Varied generations have different views on working with coworkers, being a good manager, and handling difficult situations. Google explored these differences as the tech giant supported the U.S. Women of Color in Business: Cross-Generation Study.
Bonita C. Stewart and Jaqueline Adams, co-authors of "A Blessing: Women of Color Teaming Up to Lead, Empower and Thrive," and polling firm Quadrant Strategies examined the work lives of American women "desk workers" and students across four demographic groups (Gen Z, Millennials, Gen X, Boomers), four races, and eight industries (Black, LatinX, Asian and White). The study surveyed 4,300 people in 2022. Stewart and Adams have done similar study for 3 years.
"We consider this ground-breaking research as another lens to guide our internal operations," said Melonie Parker, Google's top diversity officer.
Jaqueline Adams, co-author of the report, spoke to The Root about its value and what she thinks managers will learn from it.
“Google's sponsorship shows they value our work and believe our insights can improve management across industries,” she said.
Adams says she and Stewart were the only black employees for most of their careers. By helping organizations understand the effects of cultural and generational diversity on productivity, she believes they can establish and keep more diverse teams.
“People of color between 19 and 27 are about to dominate the workforce, according to the census. Millennials and Gen Z are poised to take over. That's why we should consider their job and workplace views.”
"The Only" Speaks Truth to Power
Millennials aren't scared to bring up workplace prejudice, which is a defining trait. 61% of Black Millennial women feel fine addressing race. This contrasts with past generations, who were told to blend in. The Crown Act, just passed by the House of Representatives, protects persons from unfair treatment based on their hairstyle.

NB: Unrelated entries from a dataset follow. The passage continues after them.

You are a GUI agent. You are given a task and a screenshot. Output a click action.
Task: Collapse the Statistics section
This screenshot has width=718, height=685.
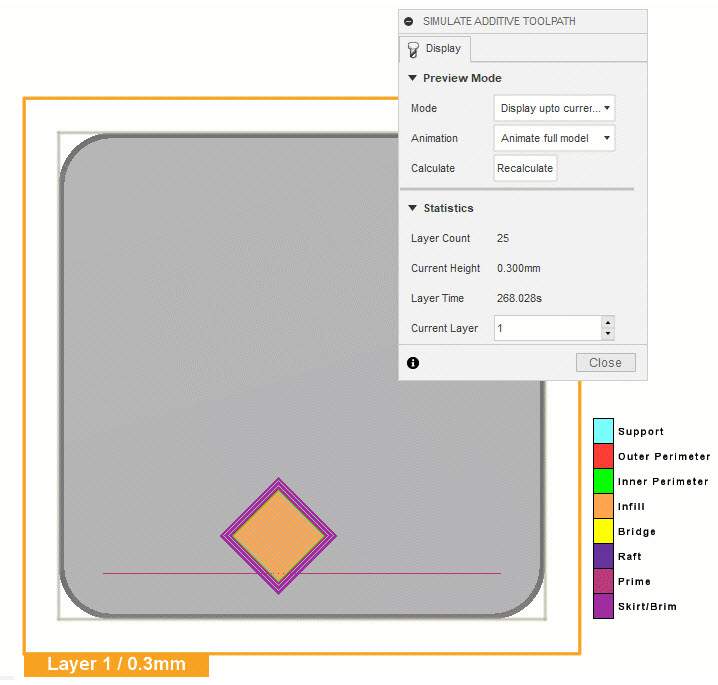click(x=412, y=208)
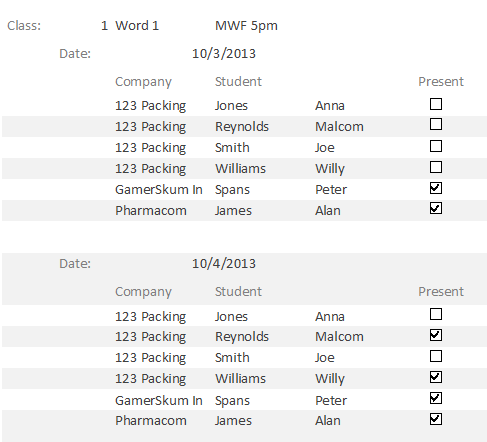Mark Willy Williams present on 10/3/2013
Viewport: 487px width, 442px height.
[x=436, y=167]
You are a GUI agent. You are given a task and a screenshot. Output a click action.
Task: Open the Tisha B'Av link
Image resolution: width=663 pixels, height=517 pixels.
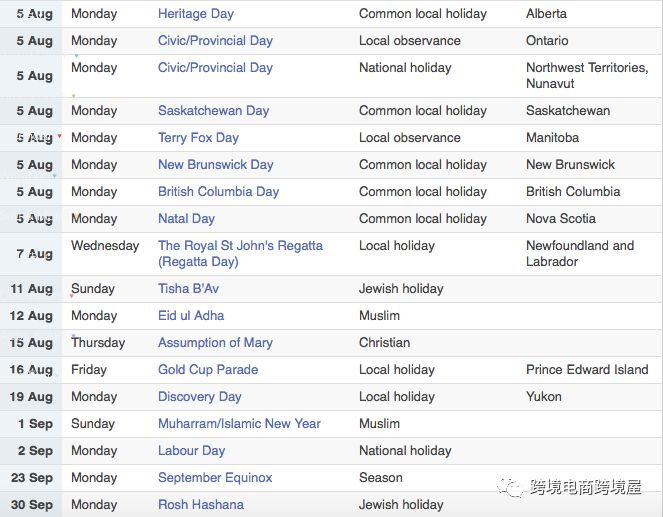(188, 289)
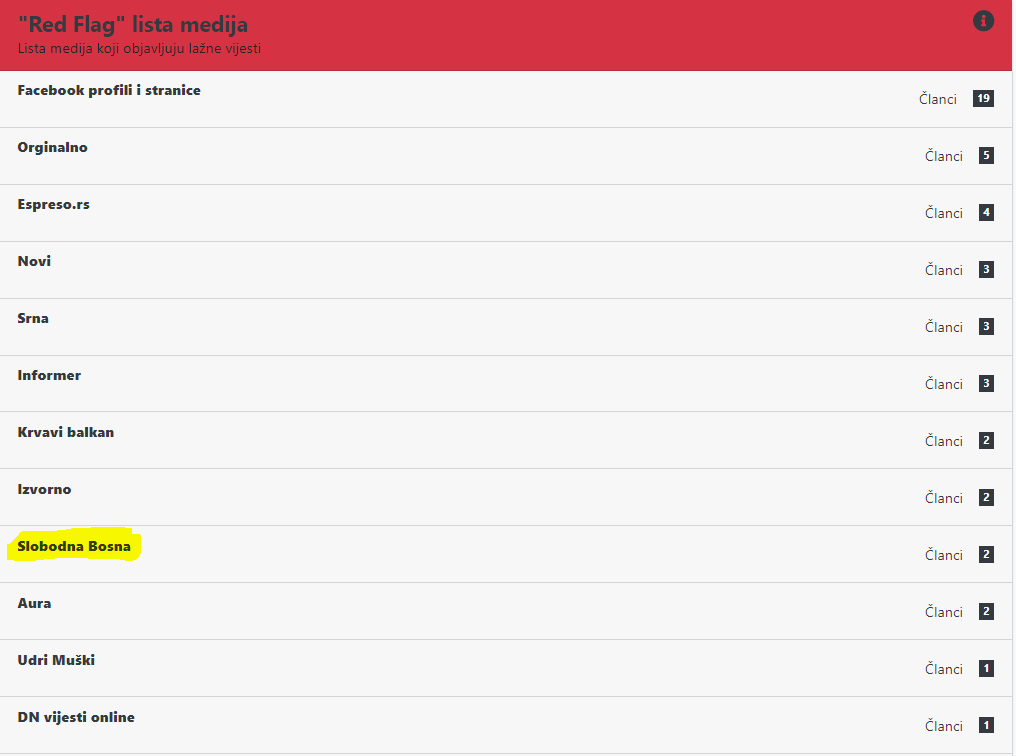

Even though many Millennials of color work alone, they speak up. Black women were the only person of their race in the workplace 46% of the time. 55% of Millennials are the sole person of their race at work. In a post-George Floyd context, Stewart and Adams found this "onlyness" to be highly distressing. Lack of diversity makes some women feel isolated and criticized at work. 32% of Black women and 16% of White women said their job is scrutinized based on ethnicity or gender.
"Onlyness" hasn't affected Black women's willingness to collaborate with coworkers. 53% of Millennials, 67% of Gen Xers, and 76% of Boomers indicated they would mentor "anyone who begs for help, regardless of race or gender."

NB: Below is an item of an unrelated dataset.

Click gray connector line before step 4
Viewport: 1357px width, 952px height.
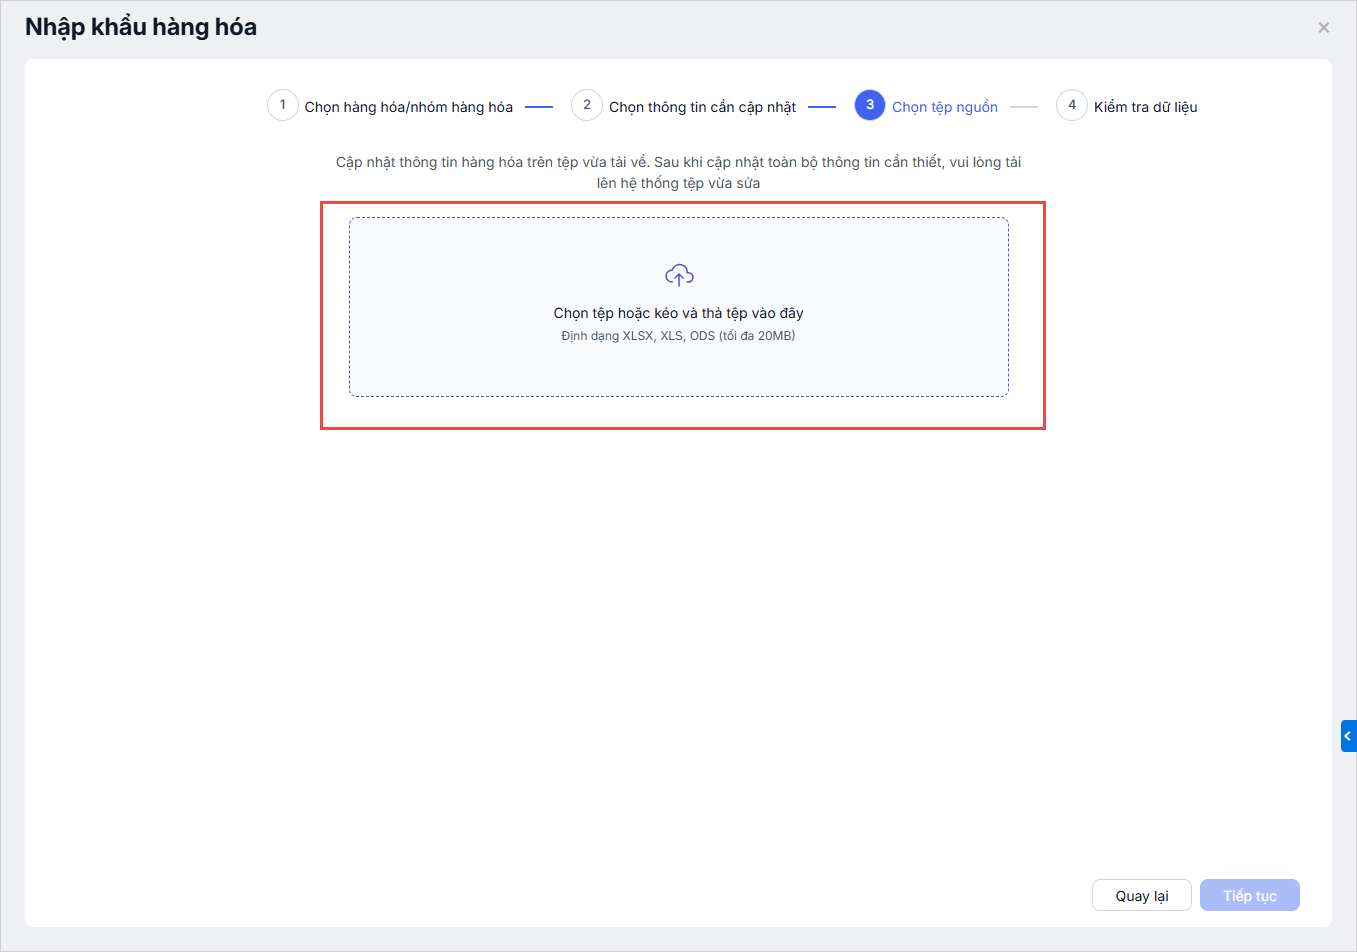[1024, 107]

Diversification Boosts Profits
Adams and Stewart want managers to know that a varied workforce will boost performance and profitability as the world becomes more diverse. The best team leaders can handle diverse cultural and generational teams.
"We often talk about cultural intelligence and fostering belonging and well-being. My generation never discussed it. They're special. They'll move because they're confident and smart. They know alternatives, which is a concern for managers and an opportunity for VCs.
Black Women Are Independent
As more women of color choose entrepreneurship and side-hustles over unappreciated jobs, firms that aren't inclusive could suffer. J.P. Morgan says black women are the fastest-growing U.S. entrepreneurs. More Black respondents (32%) than White respondents (14% in 2020) said they formed or co-founded their current firm. 68% of Black Millennials indicated they could easily find another job if they couldn't start their own business.
Adams thinks managers will use the entrepreneurial mindset of women of color when her study's results are released. "Emphasizing exceptional managers may make the workplace more productive for everyone,” said Adams.